就好像他不屬於這個世界,終將離去。
姜辭鏡手指驀地收攏,姜歲驚叫一聲,「好痛。」
「……抱歉。」姜辭鏡吻住他的唇,「你沒有出問題,可能只是太累了而已,不要多想。」
姜歲仰起頭,在月光下看著姜辭鏡深邃的眉眼。
他沒有告訴姜辭鏡,他覺得自己可能已經到離開的時候了。
這種感覺來的毫無緣由卻又讓他那麼篤定,他不敢告訴任何人。
他無法接受愛他的人離開,愛他的人應該也無法接受他的離開,但這段足以稱得上幸福的時光要是能長一些,再長一些就好了。
姜歲在城堡里住了一周時間就膩味了,這種地方也就是拍照好看,真要住起來哪哪兒都不方便,每年的維修費還是天價,姜歲甚至想要勸姜辭鏡把它賣了,但姜辭鏡沒同意。
「……」姜歲知道姜辭鏡為什麼不同意,他好像非常喜歡童話故事,在城堡里和穿著裙子的公主做點什麼見不得人的事之類的。

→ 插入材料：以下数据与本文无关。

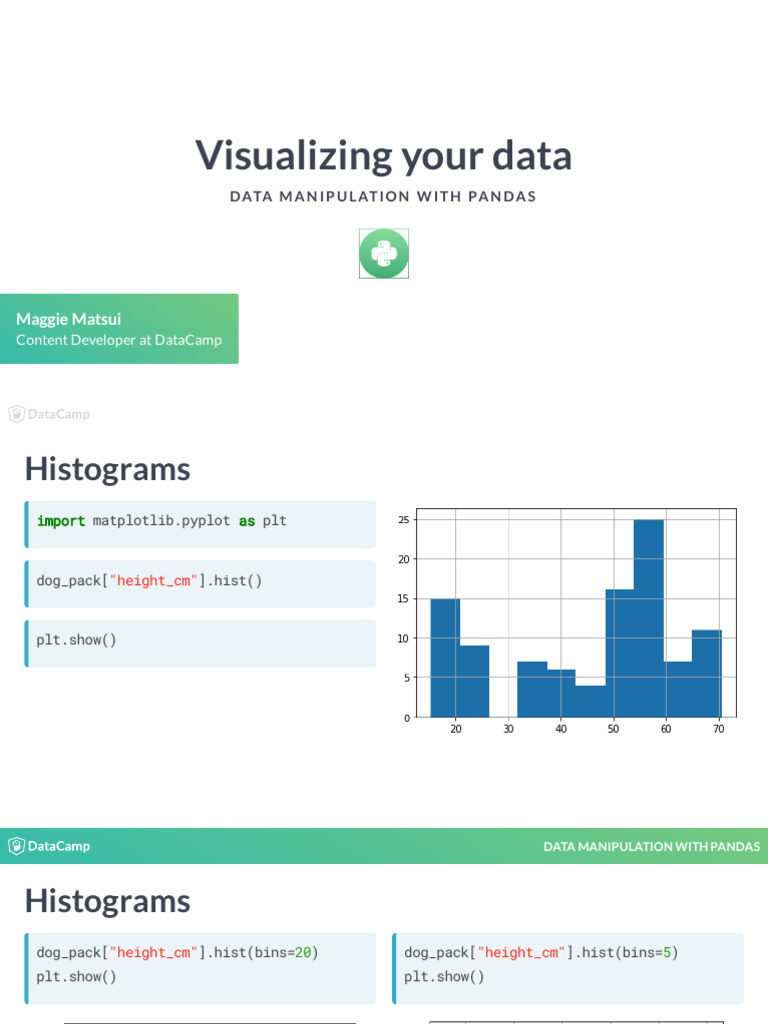Select the "Content Developer at DataCamp" text
Image resolution: width=768 pixels, height=1024 pixels.
tap(119, 340)
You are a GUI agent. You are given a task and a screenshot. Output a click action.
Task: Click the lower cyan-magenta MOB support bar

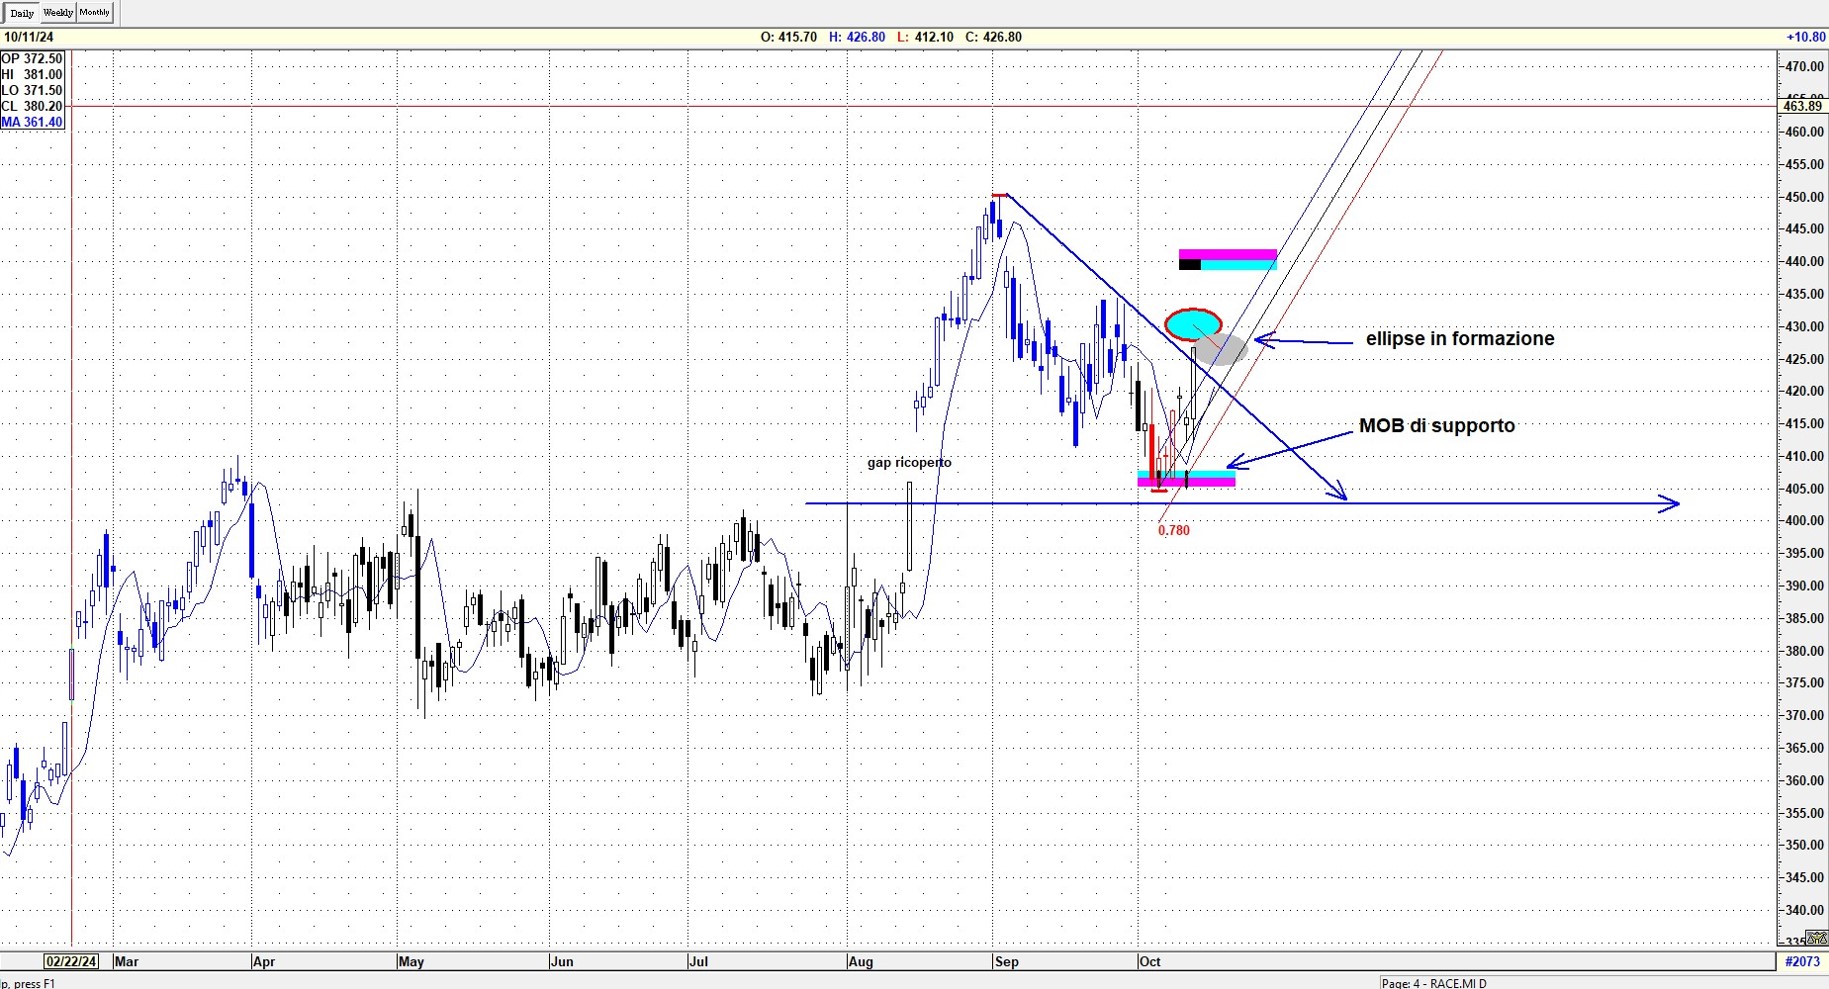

因為陪姜歲在外面玩兒了一周多,姜辭鏡的工作堆積如山,就連謝燕至也因為要進公司學習而經常不見人影,姜歲打遊戲打的也無聊,正好之前的高中同學有個聚會,他就去參加了,還沒出成績,大家的心情都挺好,姜歲靠在角落看他們玩兒遊戲,忽然向錦問他:「歲歲,元哥怎麼沒來啊?他還在忙著繼承家業嗎?」
「對啊。」姜歲說。
向錦:「你臉色不太好,是生病了嗎?」
「沒有。」姜歲摸了摸自己的臉,姜辭鏡帶他去檢查過,身體很健康,哪裡都沒有問題,但就連向錦都看出來,他的生命力在緩緩流逝了。
這其實是很沒道理的事,沒有病因,身體卻像是一盞燃燒的燈,每一次火苗的躍動都是對這個世界的告別。
「可能是最近有點氣血不足。」姜歲說:「我沒事。」
向錦還是有些擔心,讓他記得去檢查下身體,姜歲笑著答應。
忽然他旁邊坐下一個人,姜歲原本沒在意,那人卻主動開口了,聲音帶著譏誚:「看你這樣子,元嶼把你甩了?」
姜歲蹙眉,轉頭一看,來人竟是元浩。
現在別說是他和周嬋了,就是元踐都已經被元嶼掃地出門,元浩大受打擊,據說連高考都沒參加,竟然會出現在這裡。